Restate all of the data below word for word.

===== Records for the exercise

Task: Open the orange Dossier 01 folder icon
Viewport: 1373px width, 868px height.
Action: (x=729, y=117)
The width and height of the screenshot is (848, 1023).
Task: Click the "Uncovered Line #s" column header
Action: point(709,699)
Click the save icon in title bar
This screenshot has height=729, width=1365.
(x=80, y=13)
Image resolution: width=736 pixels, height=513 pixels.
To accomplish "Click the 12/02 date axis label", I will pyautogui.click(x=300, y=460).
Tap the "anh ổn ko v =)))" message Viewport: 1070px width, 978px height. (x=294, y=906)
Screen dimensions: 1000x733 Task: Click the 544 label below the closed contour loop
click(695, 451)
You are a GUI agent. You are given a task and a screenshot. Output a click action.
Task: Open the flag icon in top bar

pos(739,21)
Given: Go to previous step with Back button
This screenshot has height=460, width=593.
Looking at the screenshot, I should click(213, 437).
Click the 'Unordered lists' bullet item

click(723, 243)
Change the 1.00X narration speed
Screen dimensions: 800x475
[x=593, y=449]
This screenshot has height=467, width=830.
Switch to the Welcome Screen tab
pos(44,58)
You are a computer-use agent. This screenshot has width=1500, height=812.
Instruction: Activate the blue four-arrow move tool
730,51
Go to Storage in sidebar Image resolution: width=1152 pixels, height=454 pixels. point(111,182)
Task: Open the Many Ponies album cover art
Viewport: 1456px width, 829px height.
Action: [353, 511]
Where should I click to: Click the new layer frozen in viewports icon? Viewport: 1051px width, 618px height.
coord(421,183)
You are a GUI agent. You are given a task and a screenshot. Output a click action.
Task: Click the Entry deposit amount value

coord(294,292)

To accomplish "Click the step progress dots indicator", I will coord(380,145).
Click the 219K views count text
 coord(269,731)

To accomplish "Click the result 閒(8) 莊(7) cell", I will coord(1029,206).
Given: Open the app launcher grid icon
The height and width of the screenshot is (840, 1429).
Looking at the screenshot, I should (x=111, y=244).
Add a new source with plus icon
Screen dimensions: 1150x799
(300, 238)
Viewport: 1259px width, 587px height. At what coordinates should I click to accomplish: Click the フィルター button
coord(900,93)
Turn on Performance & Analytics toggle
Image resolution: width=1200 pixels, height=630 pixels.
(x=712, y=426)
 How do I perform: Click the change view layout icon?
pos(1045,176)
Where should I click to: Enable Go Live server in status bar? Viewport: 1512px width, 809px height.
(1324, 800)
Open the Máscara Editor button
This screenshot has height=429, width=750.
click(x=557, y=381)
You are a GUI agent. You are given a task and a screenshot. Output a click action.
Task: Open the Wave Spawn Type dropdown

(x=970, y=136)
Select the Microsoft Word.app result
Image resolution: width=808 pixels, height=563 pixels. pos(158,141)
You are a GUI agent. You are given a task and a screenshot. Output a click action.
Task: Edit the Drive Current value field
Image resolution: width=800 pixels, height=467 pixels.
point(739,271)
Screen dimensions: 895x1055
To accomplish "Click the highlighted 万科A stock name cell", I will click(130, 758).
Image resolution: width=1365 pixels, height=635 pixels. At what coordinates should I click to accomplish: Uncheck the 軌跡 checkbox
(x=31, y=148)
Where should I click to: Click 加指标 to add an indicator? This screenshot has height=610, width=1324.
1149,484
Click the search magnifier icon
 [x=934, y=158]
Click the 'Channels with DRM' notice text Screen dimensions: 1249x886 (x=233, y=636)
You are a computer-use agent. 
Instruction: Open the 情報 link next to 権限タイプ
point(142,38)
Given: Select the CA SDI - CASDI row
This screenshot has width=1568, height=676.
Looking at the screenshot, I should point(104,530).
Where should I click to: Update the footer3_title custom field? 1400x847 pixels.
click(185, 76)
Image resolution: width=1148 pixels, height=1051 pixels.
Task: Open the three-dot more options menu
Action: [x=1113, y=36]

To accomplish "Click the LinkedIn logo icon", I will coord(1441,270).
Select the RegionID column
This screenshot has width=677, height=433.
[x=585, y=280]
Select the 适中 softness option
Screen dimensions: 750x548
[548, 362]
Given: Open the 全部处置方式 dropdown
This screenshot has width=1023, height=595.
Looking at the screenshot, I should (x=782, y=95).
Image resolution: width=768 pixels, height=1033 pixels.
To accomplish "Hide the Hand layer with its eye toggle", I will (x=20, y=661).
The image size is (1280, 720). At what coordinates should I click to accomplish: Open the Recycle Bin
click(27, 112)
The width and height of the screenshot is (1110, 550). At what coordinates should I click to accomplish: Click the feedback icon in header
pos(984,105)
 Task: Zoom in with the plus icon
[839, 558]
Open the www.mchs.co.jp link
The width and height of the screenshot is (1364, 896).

==========

▸ Answer for this exercise
Task: Open the orange Dossier 01 folder icon
Viewport: 1373px width, 868px height.
Action: (x=729, y=117)
The width and height of the screenshot is (848, 1023).
Task: Click the "Uncovered Line #s" column header
Action: point(709,699)
Click the save icon in title bar
This screenshot has height=729, width=1365.
(x=80, y=13)
Image resolution: width=736 pixels, height=513 pixels.
To accomplish "Click the 12/02 date axis label", I will pyautogui.click(x=300, y=460).
Tap the "anh ổn ko v =)))" message Viewport: 1070px width, 978px height. (x=294, y=906)
Screen dimensions: 1000x733 Task: Click the 544 label below the closed contour loop
click(695, 451)
You are a GUI agent. You are given a task and a screenshot. Output a click action.
Task: Open the flag icon in top bar

pos(739,21)
Given: Go to previous step with Back button
This screenshot has height=460, width=593.
Looking at the screenshot, I should click(213, 437).
Click the 'Unordered lists' bullet item

click(723, 243)
Change the 1.00X narration speed
Screen dimensions: 800x475
[x=593, y=449]
This screenshot has height=467, width=830.
Switch to the Welcome Screen tab
pos(44,58)
You are a computer-use agent. This screenshot has width=1500, height=812.
Instruction: Activate the blue four-arrow move tool
730,51
Go to Storage in sidebar Image resolution: width=1152 pixels, height=454 pixels. point(111,182)
Task: Open the Many Ponies album cover art
Viewport: 1456px width, 829px height.
Action: [353, 511]
Where should I click to: Click the new layer frozen in viewports icon? Viewport: 1051px width, 618px height.
coord(421,183)
You are a GUI agent. You are given a task and a screenshot. Output a click action.
Task: Click the Entry deposit amount value

coord(294,292)

To accomplish "Click the step progress dots indicator", I will coord(380,145).
Click the 219K views count text
 coord(269,731)

To accomplish "Click the result 閒(8) 莊(7) cell", I will coord(1029,206).
Given: Open the app launcher grid icon
The height and width of the screenshot is (840, 1429).
Looking at the screenshot, I should (x=111, y=244).
Add a new source with plus icon
Screen dimensions: 1150x799
(300, 238)
Viewport: 1259px width, 587px height. At what coordinates should I click to accomplish: Click the フィルター button
coord(900,93)
Turn on Performance & Analytics toggle
Image resolution: width=1200 pixels, height=630 pixels.
(x=712, y=426)
 How do I perform: Click the change view layout icon?
pos(1045,176)
Where should I click to: Enable Go Live server in status bar? Viewport: 1512px width, 809px height.
(1324, 800)
Open the Máscara Editor button
This screenshot has height=429, width=750.
click(x=557, y=381)
You are a GUI agent. You are given a task and a screenshot. Output a click action.
Task: Open the Wave Spawn Type dropdown

(x=970, y=136)
Select the Microsoft Word.app result
Image resolution: width=808 pixels, height=563 pixels. pos(158,141)
You are a GUI agent. You are given a task and a screenshot. Output a click action.
Task: Edit the Drive Current value field
Image resolution: width=800 pixels, height=467 pixels.
point(739,271)
Screen dimensions: 895x1055
To accomplish "Click the highlighted 万科A stock name cell", I will click(130, 758).
Image resolution: width=1365 pixels, height=635 pixels. At what coordinates should I click to accomplish: Uncheck the 軌跡 checkbox
(x=31, y=148)
Where should I click to: Click 加指标 to add an indicator? This screenshot has height=610, width=1324.
1149,484
Click the search magnifier icon
 [x=934, y=158]
Click the 'Channels with DRM' notice text Screen dimensions: 1249x886 (x=233, y=636)
You are a computer-use agent. 
Instruction: Open the 情報 link next to 権限タイプ
point(142,38)
Given: Select the CA SDI - CASDI row
This screenshot has width=1568, height=676.
Looking at the screenshot, I should point(104,530).
Where should I click to: Update the footer3_title custom field? 1400x847 pixels.
click(185, 76)
Image resolution: width=1148 pixels, height=1051 pixels.
Task: Open the three-dot more options menu
Action: [x=1113, y=36]

To accomplish "Click the LinkedIn logo icon", I will coord(1441,270).
Select the RegionID column
This screenshot has width=677, height=433.
[x=585, y=280]
Select the 适中 softness option
Screen dimensions: 750x548
[548, 362]
Given: Open the 全部处置方式 dropdown
This screenshot has width=1023, height=595.
Looking at the screenshot, I should (x=782, y=95).
Image resolution: width=768 pixels, height=1033 pixels.
To accomplish "Hide the Hand layer with its eye toggle", I will (x=20, y=661).
The image size is (1280, 720). At what coordinates should I click to accomplish: Open the Recycle Bin
click(27, 112)
The width and height of the screenshot is (1110, 550). At what coordinates should I click to accomplish: Click the feedback icon in header
pos(984,105)
 Task: Zoom in with the plus icon
[839, 558]
Open the www.mchs.co.jp link
The width and height of the screenshot is (1364, 896).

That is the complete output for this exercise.